DATASET RECORDS:
====

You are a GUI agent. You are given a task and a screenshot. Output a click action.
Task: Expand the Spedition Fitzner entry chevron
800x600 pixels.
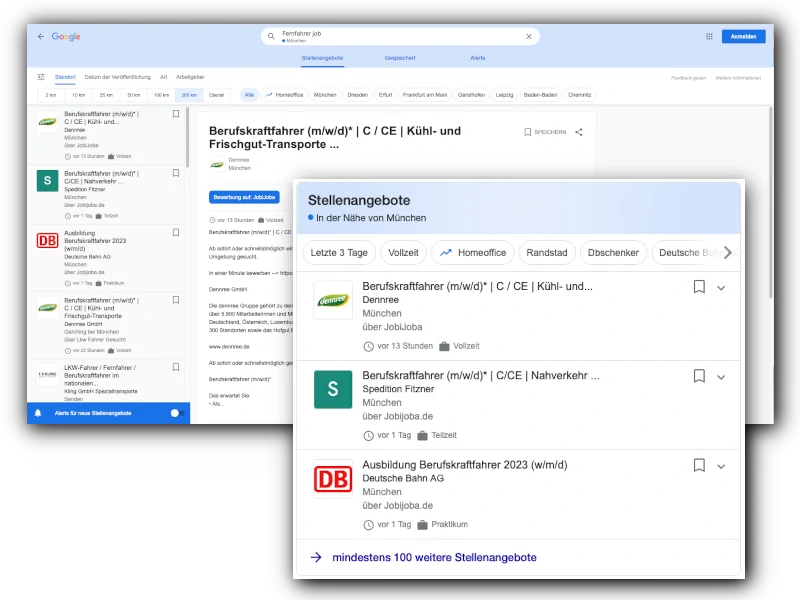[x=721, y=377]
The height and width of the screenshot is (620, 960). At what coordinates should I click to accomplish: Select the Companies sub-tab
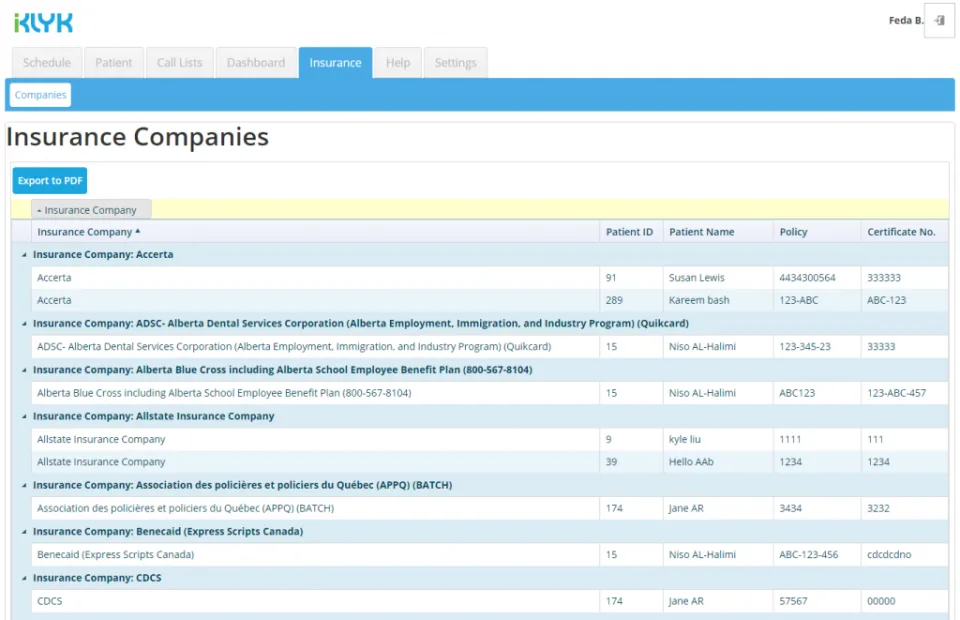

====

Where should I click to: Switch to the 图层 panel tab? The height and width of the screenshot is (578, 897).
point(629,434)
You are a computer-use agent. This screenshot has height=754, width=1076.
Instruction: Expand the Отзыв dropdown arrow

====

Each line above with the word "Expand" must be returned.

Task: Expand the Spedition Fitzner entry chevron
Instruction: Expand the Отзыв dropdown arrow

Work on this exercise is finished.